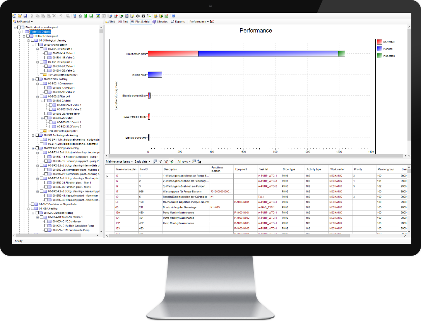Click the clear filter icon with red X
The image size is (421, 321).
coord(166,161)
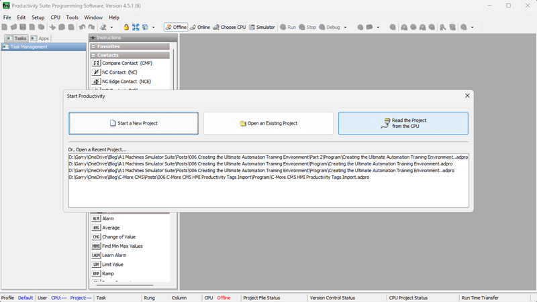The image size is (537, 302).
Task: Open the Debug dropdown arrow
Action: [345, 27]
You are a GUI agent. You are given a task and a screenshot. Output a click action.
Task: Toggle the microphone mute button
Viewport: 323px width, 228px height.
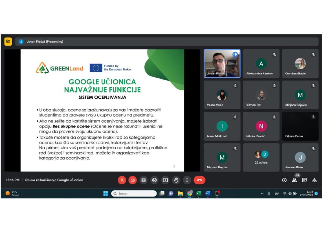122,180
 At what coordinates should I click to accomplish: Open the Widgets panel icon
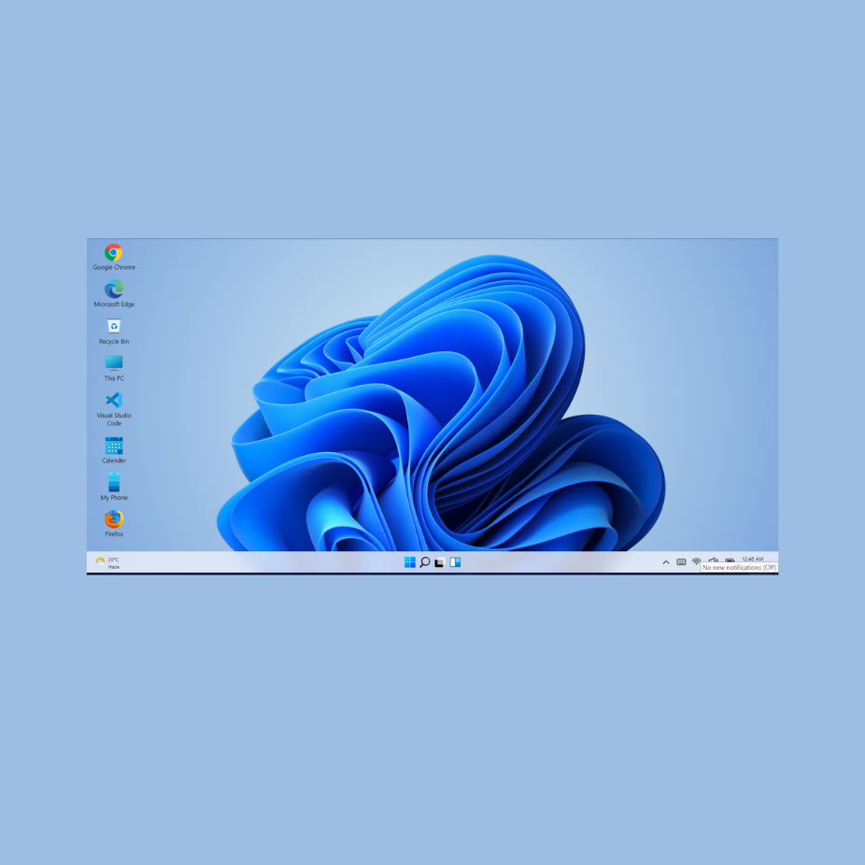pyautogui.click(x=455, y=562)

....................

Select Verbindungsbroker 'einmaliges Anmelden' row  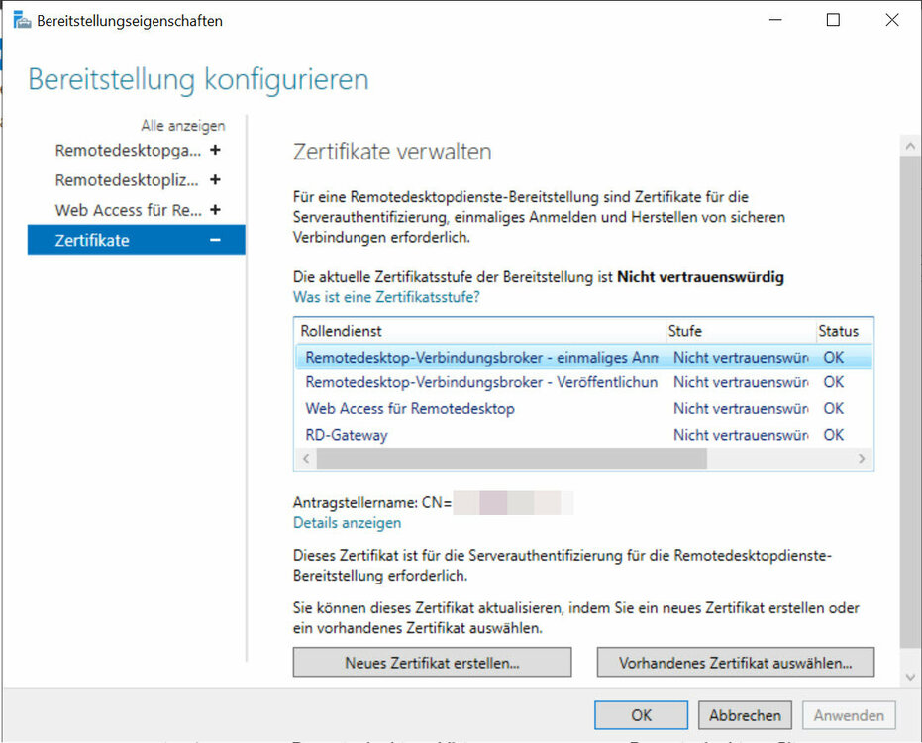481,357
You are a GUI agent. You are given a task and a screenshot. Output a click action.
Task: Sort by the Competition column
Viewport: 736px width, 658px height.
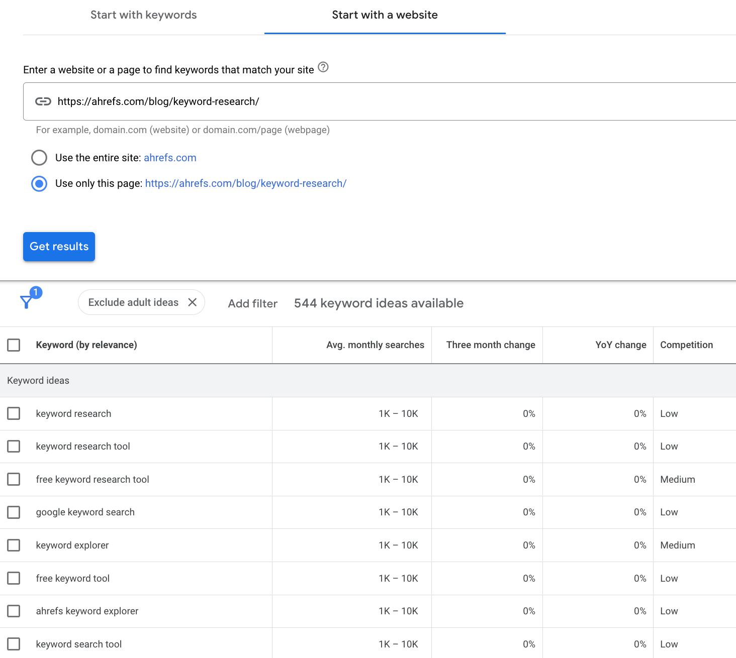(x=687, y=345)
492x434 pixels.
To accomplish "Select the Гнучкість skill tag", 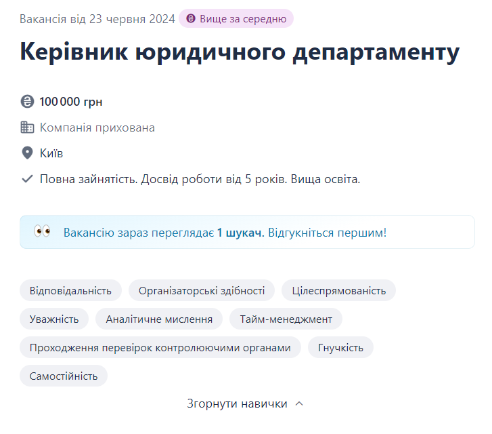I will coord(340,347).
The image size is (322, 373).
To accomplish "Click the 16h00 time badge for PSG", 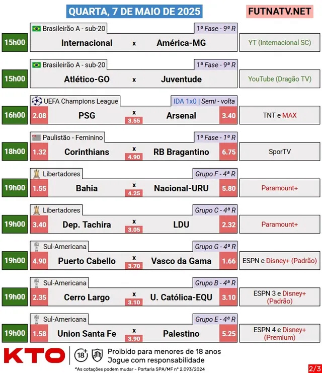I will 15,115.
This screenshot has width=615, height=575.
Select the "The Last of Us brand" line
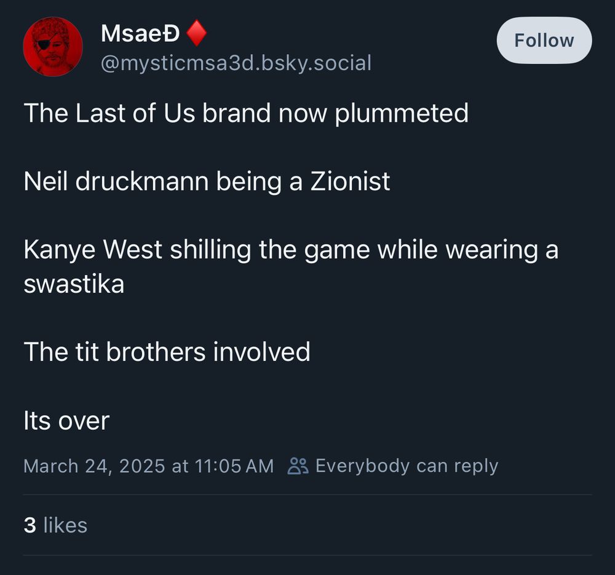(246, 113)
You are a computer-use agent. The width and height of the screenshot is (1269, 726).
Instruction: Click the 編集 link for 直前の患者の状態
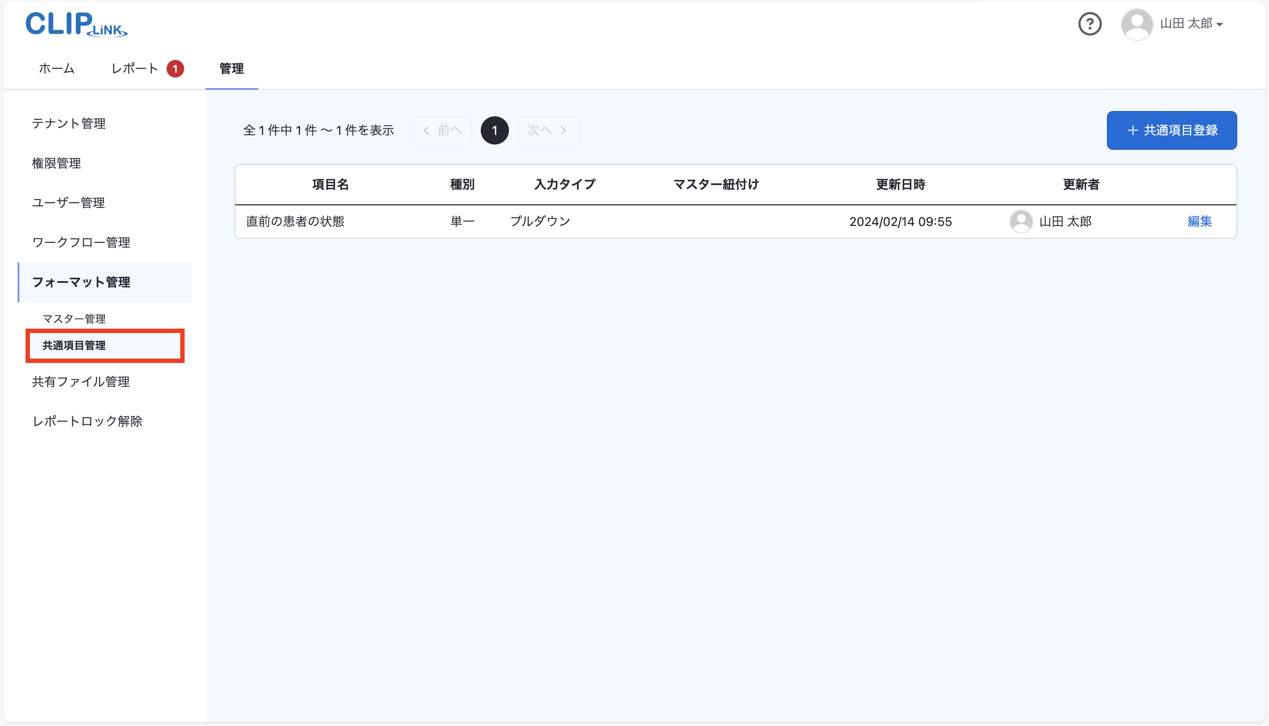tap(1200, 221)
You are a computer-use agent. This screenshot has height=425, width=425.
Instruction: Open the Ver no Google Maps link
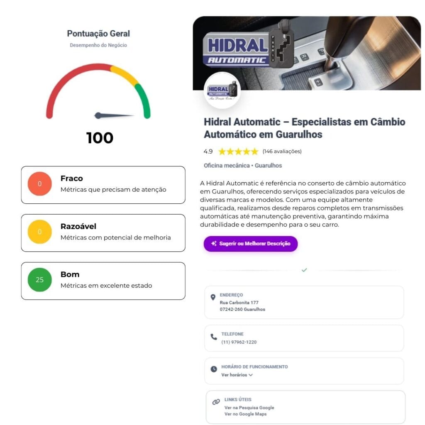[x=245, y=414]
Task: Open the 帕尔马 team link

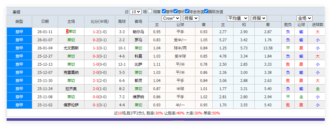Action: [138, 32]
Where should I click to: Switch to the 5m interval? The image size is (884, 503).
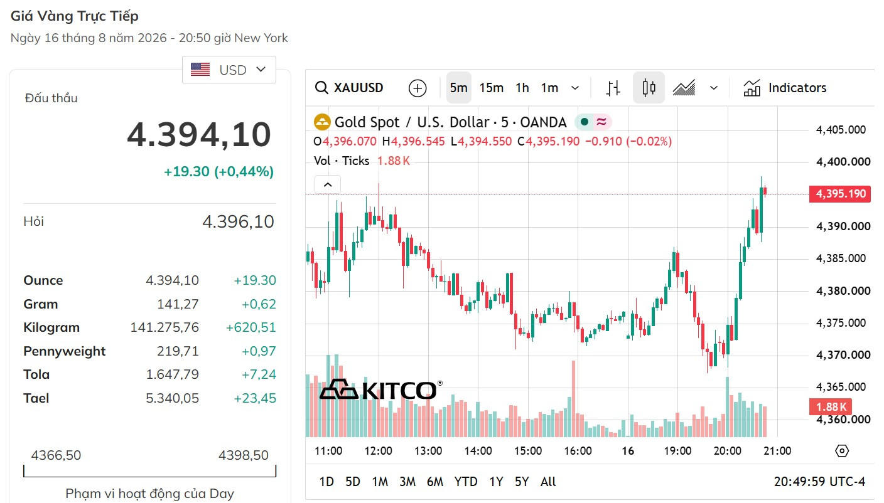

....................

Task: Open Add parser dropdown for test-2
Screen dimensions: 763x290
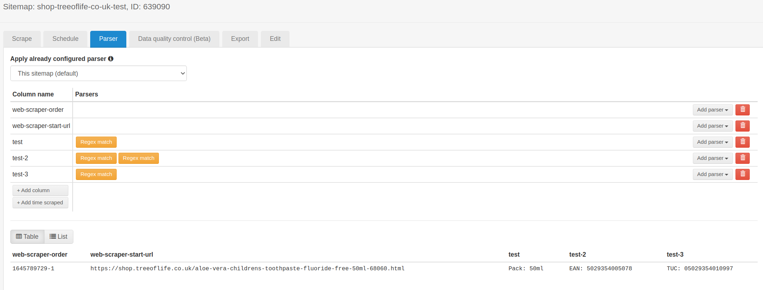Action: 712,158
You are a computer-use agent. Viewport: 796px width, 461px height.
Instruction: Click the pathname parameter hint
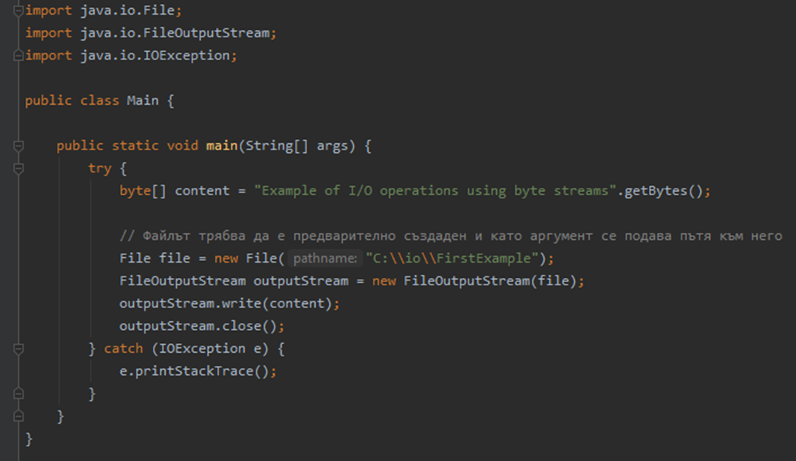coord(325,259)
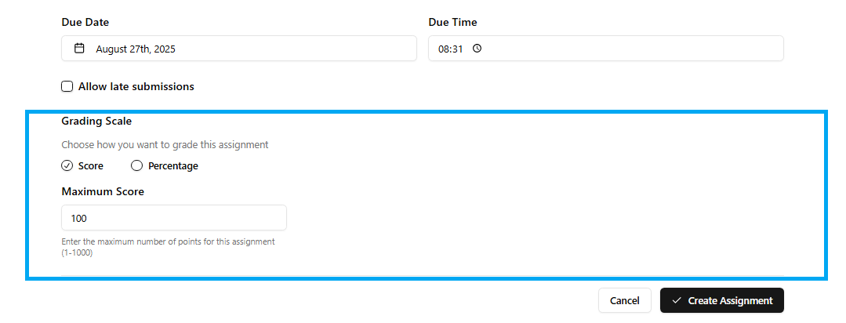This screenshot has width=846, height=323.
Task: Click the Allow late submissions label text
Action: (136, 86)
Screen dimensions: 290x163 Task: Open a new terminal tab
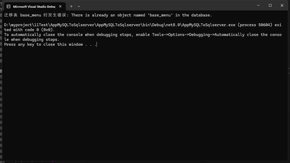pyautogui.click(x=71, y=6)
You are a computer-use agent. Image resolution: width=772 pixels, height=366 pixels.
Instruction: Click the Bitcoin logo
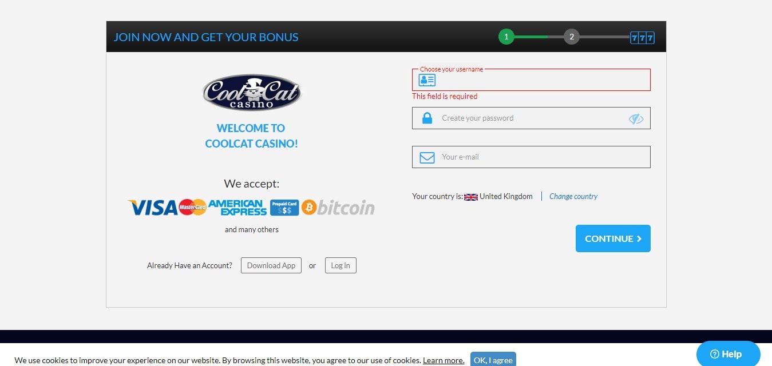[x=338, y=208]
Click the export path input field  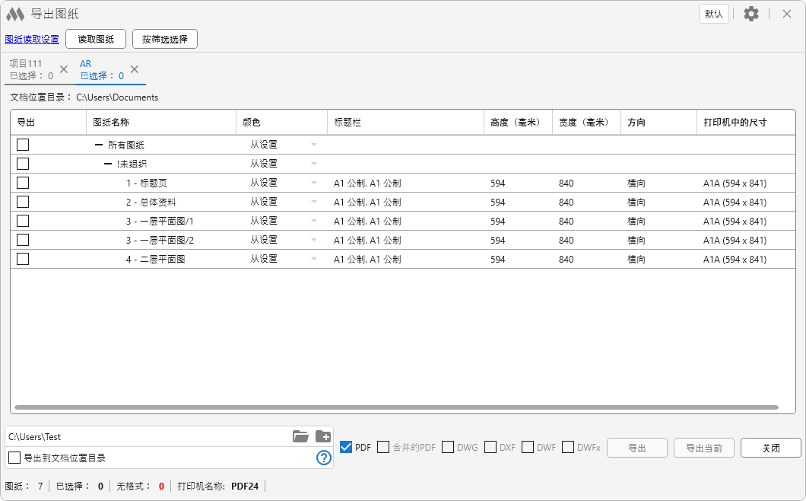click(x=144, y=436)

....................

_Directions for this task_:
Render the stretch of lines from the line that contains "You are a computer-use agent. Viewport: 796px" through the line that contains "pyautogui.click(x=71, y=6)" as a numbered list, omitting blank lines and leaving the pictures out.

_Written response_:
1. You are a computer-use agent. Viewport: 796px width, 461px height.
2. Instruction: Click the pathname parameter hint
3. coord(325,259)
4. This screenshot has width=846, height=323.
5. Task: Click the Allow late submissions label text
6. Action: (136, 86)
7. Screen dimensions: 290x163 Task: Open a new terminal tab
8. pyautogui.click(x=71, y=6)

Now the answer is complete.